The May futures contract of lead on the MCX has been in a consolidation phase since the past two months, oscillating between ₹129 and ₹137. The price has been witnessing a decline since the beginning of the month, but the support at ₹129 is acting as a cushion, arresting a decline below this level. Currently trading at ₹131.6, the contract has lost about 14 per cent for the year.
As the contract continues to remain below the 21- and 50-day moving averages, the inherent bias is towards the downside. The daily RSI’s midpoint level of sub-50 corroborates it. But the MACD indicator on the daily chart is staying flat in the negative territory.
On the back of the prevailing bearish momentum, if the contract breaches the lower boundary of the range at ₹129, it is likely to fall to ₹122. A break below that level can drag the contract to ₹118. On the contrary, if the contract breaks out of the upper boundary of the range at ₹137, it will immediately face a hurdle at ₹140, which coincides with the 38.2 per cent Fibonacci retracement level of the previous downtrend. Beyond that level, resistance can be spotted at ₹145 and ₹150.
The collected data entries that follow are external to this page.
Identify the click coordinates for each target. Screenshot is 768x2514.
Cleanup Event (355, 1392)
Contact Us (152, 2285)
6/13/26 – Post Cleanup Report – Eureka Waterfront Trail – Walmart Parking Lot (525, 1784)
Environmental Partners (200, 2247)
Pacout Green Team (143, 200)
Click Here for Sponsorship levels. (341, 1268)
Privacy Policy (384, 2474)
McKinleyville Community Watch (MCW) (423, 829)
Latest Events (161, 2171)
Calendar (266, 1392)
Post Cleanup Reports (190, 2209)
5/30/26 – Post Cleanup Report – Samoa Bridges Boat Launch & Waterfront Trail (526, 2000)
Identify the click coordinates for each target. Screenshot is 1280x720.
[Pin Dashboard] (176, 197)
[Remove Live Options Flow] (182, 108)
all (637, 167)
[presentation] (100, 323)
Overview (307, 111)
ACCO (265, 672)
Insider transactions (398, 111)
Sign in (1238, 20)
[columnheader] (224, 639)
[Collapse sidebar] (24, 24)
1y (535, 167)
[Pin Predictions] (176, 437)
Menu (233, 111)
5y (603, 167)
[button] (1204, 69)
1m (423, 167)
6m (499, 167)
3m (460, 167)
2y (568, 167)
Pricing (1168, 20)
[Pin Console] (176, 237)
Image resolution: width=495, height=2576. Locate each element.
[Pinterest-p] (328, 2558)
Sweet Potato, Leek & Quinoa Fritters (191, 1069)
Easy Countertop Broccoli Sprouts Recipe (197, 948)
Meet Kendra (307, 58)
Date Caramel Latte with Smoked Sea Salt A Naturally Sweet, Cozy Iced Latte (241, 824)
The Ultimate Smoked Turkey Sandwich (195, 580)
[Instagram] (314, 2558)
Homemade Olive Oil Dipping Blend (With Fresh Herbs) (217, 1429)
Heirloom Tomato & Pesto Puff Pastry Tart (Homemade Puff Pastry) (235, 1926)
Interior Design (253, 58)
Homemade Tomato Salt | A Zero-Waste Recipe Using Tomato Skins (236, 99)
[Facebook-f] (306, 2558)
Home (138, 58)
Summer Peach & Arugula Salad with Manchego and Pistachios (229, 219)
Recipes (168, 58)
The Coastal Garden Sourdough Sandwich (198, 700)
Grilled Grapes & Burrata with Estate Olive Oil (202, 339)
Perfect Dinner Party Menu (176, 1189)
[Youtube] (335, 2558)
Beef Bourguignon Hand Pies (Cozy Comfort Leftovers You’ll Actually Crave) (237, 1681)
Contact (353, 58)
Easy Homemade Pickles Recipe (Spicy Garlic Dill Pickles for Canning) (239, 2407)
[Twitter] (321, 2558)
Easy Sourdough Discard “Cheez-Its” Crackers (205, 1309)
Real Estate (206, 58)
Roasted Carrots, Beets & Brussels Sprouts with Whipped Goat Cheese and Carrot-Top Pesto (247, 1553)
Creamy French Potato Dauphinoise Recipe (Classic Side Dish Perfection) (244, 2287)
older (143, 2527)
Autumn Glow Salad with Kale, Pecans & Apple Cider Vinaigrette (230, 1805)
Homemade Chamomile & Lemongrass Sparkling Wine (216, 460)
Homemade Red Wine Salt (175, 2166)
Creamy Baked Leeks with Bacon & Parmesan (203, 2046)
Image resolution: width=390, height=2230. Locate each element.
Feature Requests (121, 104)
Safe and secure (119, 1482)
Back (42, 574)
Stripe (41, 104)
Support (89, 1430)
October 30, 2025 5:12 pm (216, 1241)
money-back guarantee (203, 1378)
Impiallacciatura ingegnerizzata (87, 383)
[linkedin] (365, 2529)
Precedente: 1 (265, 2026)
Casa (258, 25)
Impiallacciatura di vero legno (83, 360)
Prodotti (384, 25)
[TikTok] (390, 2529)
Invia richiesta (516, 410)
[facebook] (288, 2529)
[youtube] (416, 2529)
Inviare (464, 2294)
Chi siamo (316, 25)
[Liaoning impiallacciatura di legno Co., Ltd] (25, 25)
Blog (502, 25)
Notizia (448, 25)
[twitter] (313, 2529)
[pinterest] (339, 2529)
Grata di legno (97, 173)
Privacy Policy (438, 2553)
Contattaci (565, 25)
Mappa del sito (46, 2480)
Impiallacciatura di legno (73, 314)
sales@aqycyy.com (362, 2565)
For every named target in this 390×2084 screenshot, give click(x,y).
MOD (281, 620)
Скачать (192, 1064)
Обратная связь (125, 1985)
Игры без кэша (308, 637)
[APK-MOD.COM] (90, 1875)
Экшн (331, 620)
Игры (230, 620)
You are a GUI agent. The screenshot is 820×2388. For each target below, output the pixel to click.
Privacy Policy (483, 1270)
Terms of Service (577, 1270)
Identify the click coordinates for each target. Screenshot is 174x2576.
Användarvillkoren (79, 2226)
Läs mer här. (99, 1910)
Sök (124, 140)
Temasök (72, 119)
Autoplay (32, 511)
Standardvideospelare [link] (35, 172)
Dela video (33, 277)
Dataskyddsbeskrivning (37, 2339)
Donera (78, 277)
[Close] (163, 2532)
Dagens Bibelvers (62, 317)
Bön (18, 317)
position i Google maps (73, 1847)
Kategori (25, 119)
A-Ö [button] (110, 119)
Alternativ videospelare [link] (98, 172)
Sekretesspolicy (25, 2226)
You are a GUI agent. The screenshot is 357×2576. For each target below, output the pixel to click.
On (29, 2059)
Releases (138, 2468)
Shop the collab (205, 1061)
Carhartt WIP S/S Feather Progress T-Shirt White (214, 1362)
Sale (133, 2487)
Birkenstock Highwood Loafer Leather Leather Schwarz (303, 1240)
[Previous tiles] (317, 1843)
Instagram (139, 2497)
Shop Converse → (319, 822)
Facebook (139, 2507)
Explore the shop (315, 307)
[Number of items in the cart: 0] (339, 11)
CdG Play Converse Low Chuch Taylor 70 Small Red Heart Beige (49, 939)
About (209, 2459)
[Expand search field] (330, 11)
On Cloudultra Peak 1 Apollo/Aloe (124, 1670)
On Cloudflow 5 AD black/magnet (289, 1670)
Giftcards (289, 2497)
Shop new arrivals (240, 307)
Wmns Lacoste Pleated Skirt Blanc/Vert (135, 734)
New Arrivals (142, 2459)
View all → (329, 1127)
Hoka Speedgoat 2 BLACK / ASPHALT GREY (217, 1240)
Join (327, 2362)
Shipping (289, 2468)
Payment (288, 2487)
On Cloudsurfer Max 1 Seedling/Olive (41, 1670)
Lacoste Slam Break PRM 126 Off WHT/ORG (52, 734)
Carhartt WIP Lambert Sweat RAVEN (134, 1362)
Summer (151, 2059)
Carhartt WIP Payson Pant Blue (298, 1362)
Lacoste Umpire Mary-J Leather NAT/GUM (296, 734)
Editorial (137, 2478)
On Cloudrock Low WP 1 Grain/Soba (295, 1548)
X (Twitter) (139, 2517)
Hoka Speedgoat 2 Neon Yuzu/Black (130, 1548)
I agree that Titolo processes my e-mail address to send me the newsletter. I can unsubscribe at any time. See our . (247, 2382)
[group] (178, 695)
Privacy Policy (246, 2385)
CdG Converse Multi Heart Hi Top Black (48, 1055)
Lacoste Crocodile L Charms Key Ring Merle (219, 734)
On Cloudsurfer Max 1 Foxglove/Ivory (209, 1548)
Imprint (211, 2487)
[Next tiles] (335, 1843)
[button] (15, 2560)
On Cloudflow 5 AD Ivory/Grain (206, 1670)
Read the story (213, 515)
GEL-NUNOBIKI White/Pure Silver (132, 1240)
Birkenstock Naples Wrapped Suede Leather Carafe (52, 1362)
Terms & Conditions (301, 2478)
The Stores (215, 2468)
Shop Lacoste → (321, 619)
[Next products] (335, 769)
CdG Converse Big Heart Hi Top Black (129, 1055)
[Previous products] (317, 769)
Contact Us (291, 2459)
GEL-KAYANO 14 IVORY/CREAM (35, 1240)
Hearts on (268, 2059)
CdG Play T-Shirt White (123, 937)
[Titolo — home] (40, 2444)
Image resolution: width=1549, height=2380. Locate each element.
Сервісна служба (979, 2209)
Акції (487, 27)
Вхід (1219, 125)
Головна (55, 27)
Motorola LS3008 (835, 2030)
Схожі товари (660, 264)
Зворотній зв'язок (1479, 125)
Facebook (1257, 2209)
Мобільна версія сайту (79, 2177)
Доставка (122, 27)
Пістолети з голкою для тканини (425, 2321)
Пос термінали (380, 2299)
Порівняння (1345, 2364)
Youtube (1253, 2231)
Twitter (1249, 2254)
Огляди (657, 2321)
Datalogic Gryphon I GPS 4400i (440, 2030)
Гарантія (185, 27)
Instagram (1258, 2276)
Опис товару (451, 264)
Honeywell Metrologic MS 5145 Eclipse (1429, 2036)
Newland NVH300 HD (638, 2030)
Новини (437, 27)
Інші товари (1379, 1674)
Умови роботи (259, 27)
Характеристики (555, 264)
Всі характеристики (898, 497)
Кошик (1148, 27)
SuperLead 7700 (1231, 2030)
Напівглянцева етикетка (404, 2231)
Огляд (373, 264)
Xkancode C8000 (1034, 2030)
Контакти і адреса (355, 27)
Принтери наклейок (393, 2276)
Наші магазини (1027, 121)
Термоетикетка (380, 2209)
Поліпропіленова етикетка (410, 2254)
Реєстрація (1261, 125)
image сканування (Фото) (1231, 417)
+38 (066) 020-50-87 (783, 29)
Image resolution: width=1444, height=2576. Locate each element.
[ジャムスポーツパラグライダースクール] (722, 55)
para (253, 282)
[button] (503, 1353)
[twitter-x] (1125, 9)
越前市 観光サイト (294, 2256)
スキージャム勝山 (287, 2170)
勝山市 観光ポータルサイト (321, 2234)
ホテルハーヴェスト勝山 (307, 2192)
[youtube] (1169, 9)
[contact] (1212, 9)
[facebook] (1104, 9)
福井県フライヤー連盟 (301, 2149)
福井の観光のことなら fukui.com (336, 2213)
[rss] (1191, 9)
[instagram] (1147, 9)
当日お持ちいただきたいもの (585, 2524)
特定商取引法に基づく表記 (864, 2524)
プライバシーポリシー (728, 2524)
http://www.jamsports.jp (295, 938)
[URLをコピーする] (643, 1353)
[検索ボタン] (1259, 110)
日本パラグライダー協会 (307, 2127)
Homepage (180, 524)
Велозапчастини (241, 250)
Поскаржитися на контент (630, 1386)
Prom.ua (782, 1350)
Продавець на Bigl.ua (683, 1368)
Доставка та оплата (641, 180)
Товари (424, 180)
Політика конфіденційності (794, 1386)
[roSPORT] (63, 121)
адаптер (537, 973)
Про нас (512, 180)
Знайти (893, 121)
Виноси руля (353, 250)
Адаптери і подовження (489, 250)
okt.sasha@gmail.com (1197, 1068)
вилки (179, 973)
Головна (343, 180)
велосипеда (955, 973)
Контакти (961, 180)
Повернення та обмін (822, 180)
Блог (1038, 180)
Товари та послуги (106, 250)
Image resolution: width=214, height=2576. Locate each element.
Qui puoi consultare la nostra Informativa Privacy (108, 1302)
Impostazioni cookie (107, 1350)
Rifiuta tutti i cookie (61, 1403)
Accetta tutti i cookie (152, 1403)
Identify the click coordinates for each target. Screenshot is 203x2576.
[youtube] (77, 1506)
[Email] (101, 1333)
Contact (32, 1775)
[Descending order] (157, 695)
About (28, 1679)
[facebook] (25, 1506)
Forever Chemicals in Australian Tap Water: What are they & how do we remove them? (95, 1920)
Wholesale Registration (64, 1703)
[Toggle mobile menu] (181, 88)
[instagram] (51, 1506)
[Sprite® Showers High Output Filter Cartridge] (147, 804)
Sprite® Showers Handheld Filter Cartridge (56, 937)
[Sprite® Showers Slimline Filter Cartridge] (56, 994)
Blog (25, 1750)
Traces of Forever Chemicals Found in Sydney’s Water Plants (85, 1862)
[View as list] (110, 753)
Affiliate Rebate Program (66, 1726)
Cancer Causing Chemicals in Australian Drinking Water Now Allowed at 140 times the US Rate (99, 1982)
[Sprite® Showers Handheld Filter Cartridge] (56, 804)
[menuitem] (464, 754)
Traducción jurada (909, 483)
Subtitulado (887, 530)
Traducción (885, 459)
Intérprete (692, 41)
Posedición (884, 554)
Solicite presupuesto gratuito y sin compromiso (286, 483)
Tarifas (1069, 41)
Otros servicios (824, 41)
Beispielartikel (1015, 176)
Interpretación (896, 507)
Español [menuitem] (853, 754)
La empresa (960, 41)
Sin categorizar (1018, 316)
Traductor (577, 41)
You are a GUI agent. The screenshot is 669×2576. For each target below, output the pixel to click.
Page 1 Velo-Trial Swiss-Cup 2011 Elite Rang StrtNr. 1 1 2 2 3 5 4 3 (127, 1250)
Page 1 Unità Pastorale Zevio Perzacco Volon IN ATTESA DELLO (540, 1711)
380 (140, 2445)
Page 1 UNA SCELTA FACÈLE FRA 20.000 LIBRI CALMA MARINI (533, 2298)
On the global front, the three-month rolling forward contract of lead on the London Metal Exchange (LME) faced selling pressure last week. The price has been declining and is currently testing the key support at $1,600. If the price slips below that level, a fresh round of selling can be expected. This could bring down the price of the contract on the MCX as well.
Trading strategy
While the major trend of the metal is bearish, the respective futures contracts on the MCX and LME are hovering around a support level. So, traders can initiate fresh short positions if MCX-Lead decisively breaks below ₹129. Stop-loss can be placed at ₹136.
Note: The recommendations are based on technical analysis. There is a risk of loss in trading.